§ REQUEST
Reproduce verbatim every line from the one containing "Find the location" through the last line, both included. Leave the pictures out of your answer.

^^^^

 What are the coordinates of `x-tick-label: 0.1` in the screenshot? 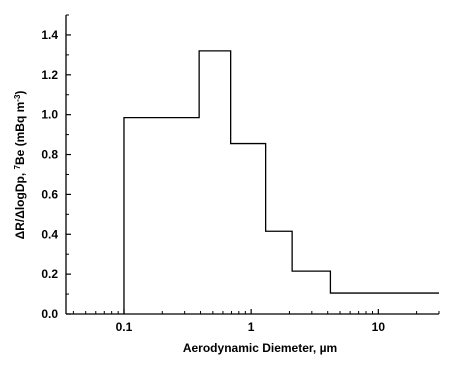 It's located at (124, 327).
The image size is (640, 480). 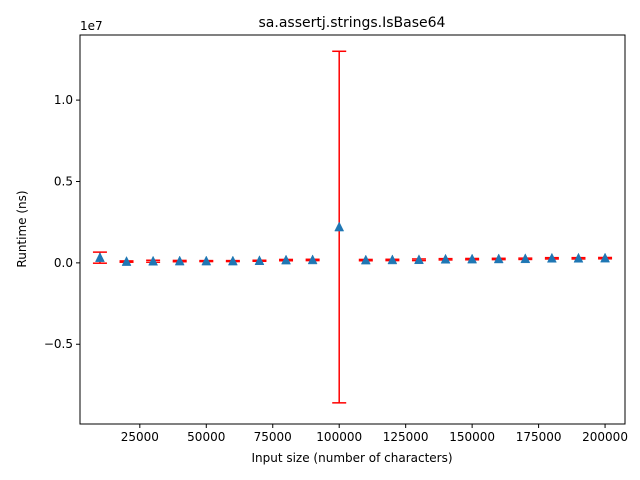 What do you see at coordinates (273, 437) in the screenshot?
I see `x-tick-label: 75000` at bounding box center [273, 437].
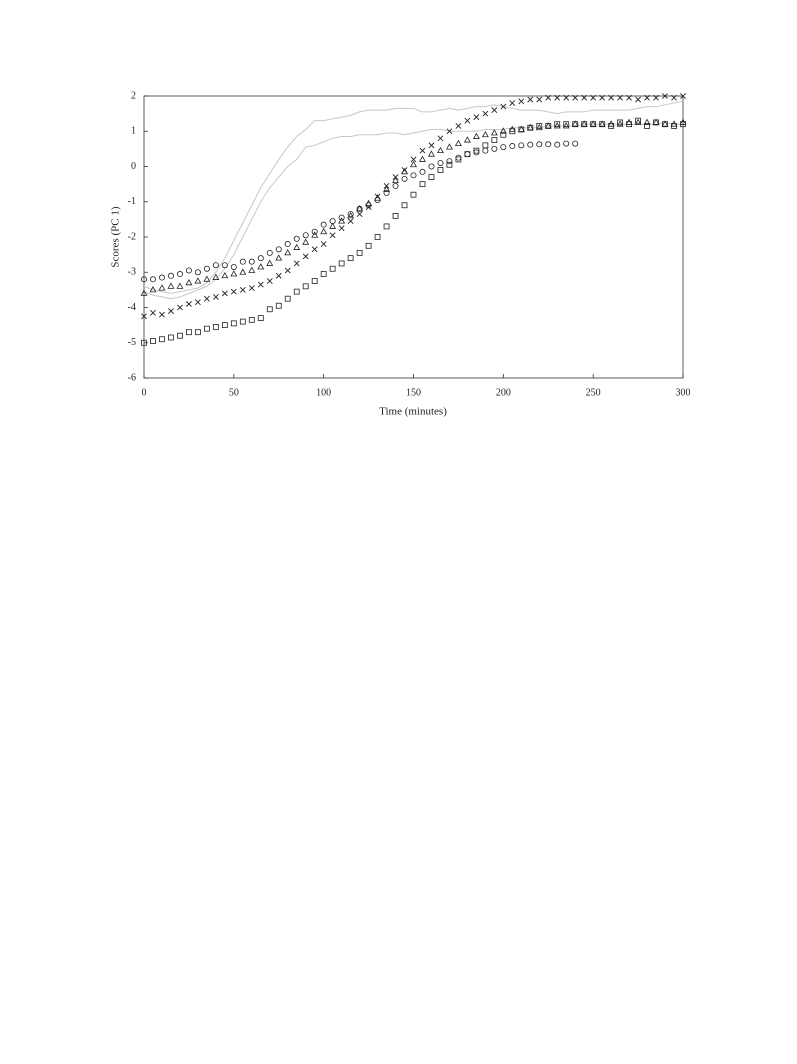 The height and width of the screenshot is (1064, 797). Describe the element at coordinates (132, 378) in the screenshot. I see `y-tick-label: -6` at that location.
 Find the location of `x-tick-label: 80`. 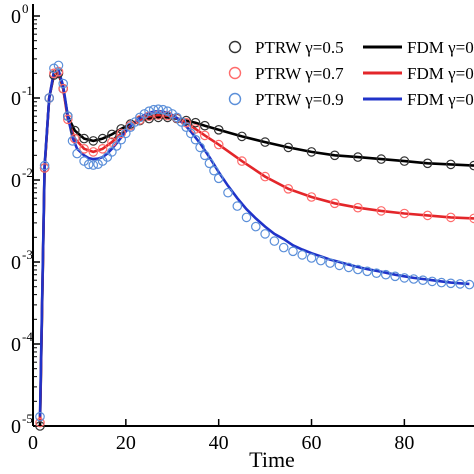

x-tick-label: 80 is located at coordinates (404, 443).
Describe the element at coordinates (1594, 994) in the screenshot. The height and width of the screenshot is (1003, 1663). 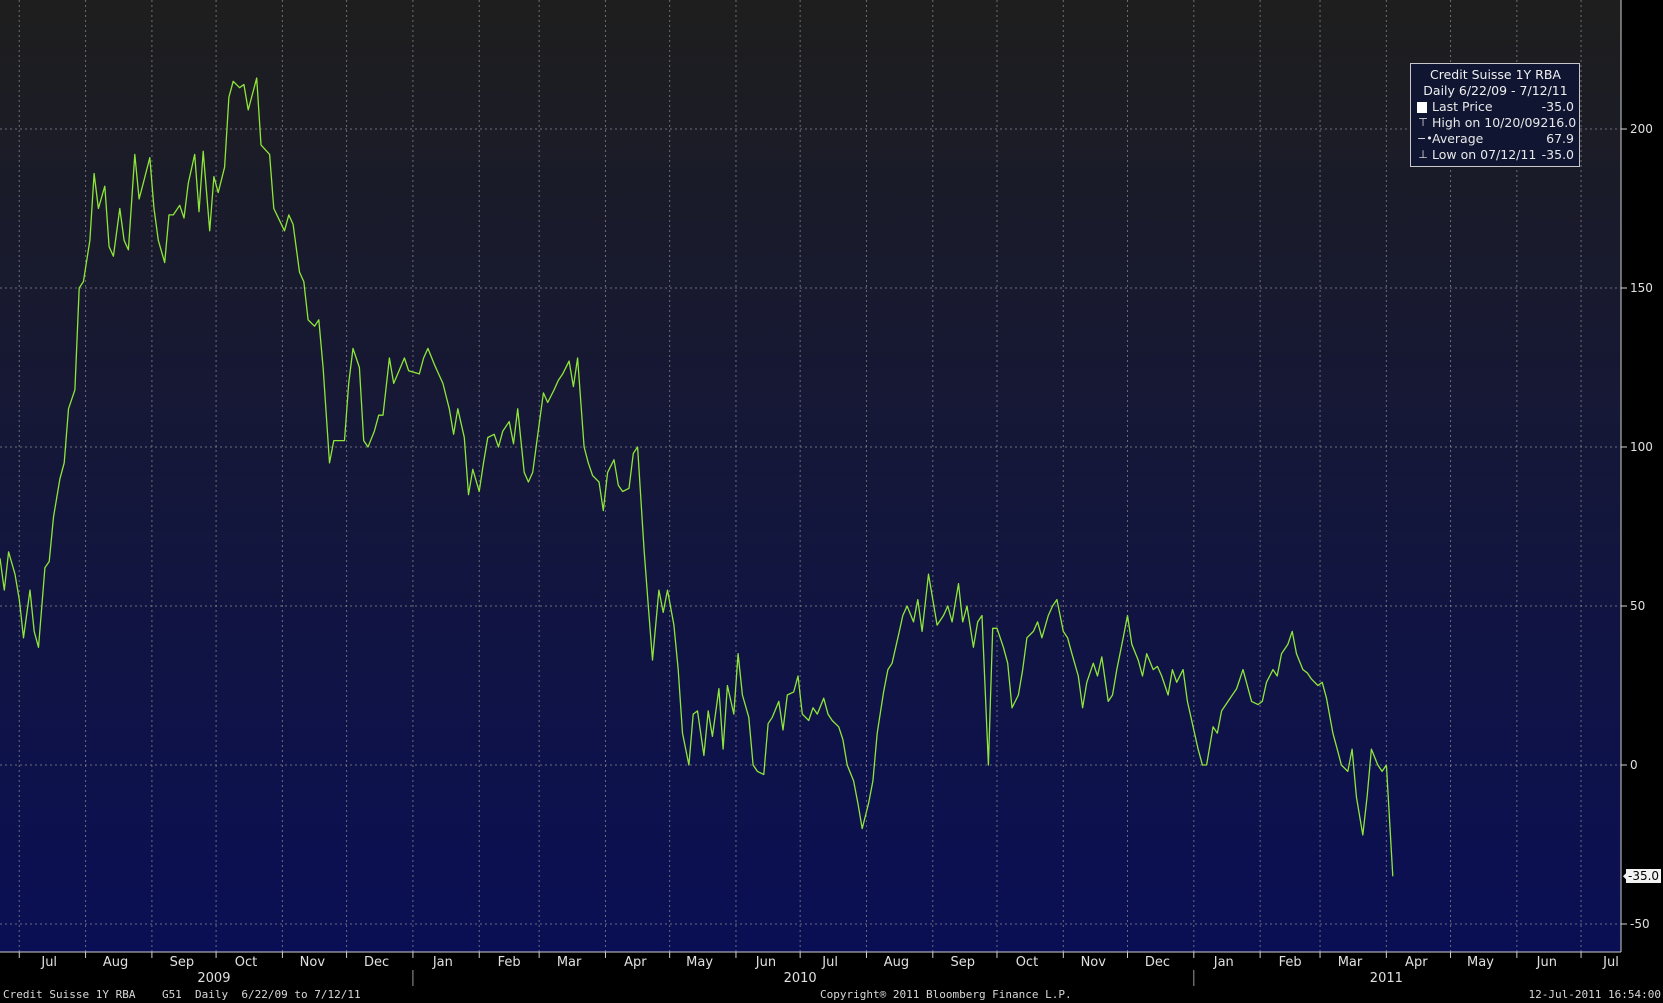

^^^^

§ RESPONSE
 Find the location of `x-tick-label: 80`. 

x-tick-label: 80 is located at coordinates (404, 443).
Describe the element at coordinates (1594, 994) in the screenshot. The height and width of the screenshot is (1003, 1663). 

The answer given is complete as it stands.